▶ [REQUIRED TASK]
Please reproduce the records exactly, from the line containing "Open the notifications bell icon" through the line containing "[x=1094, y=23]", with both of those lines included.

▶ [GIVEN DATA]

______

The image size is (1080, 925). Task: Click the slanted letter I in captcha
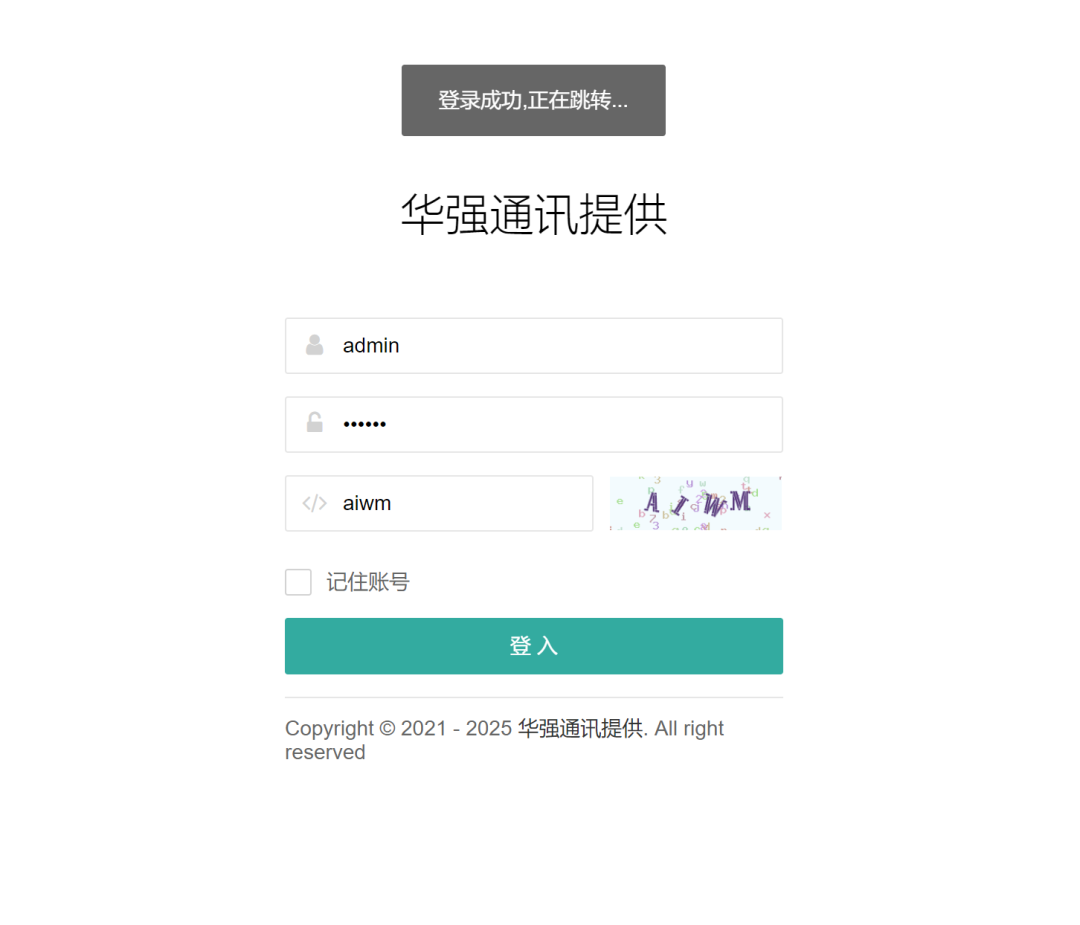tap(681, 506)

______

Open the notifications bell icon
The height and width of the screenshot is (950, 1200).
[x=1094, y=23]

______

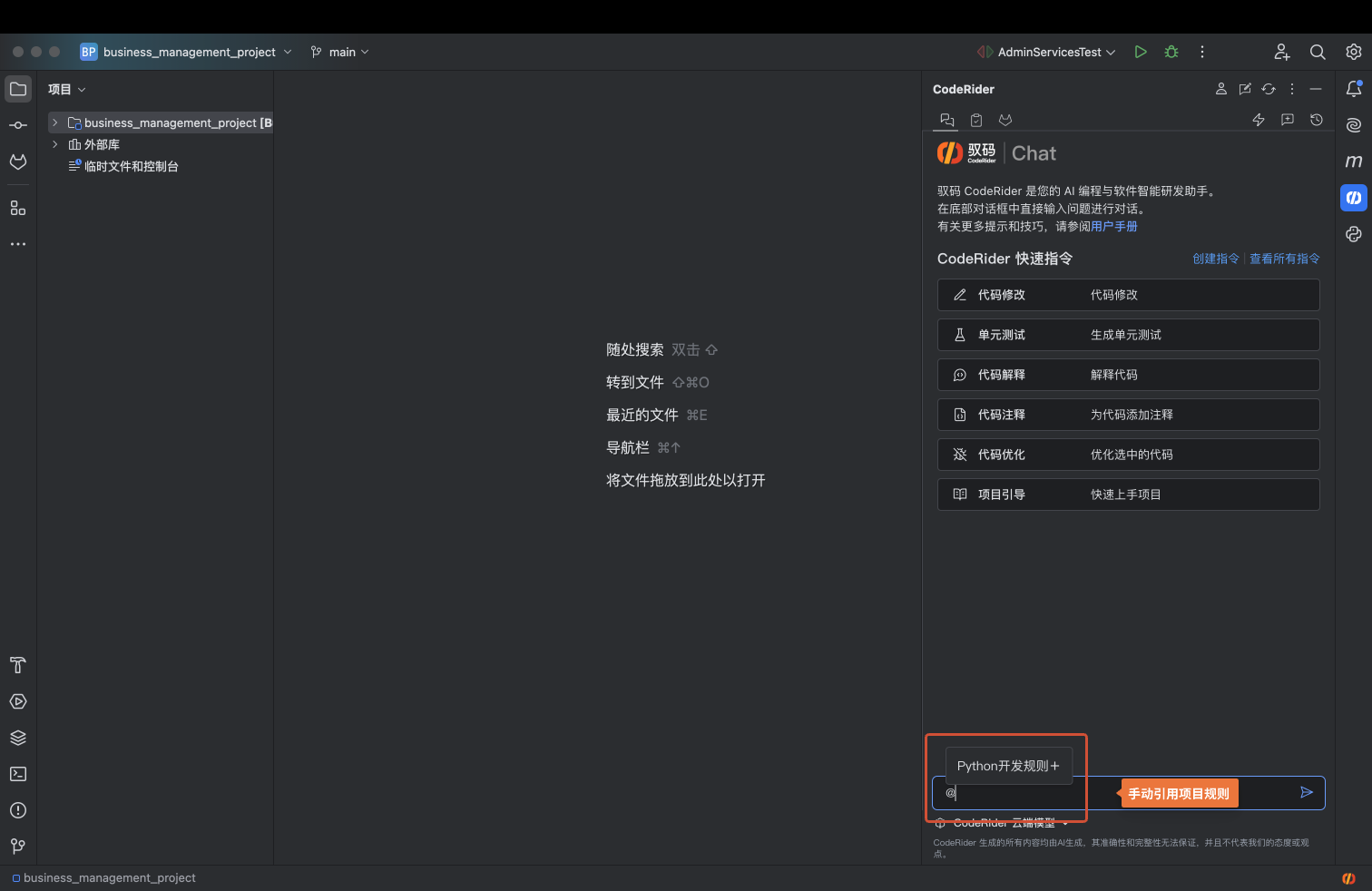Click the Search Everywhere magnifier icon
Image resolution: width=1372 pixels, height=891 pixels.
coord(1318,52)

______

▶ [EXPECTED ANSWER]
Open the notifications bell icon
The height and width of the screenshot is (950, 1200).
[x=1094, y=23]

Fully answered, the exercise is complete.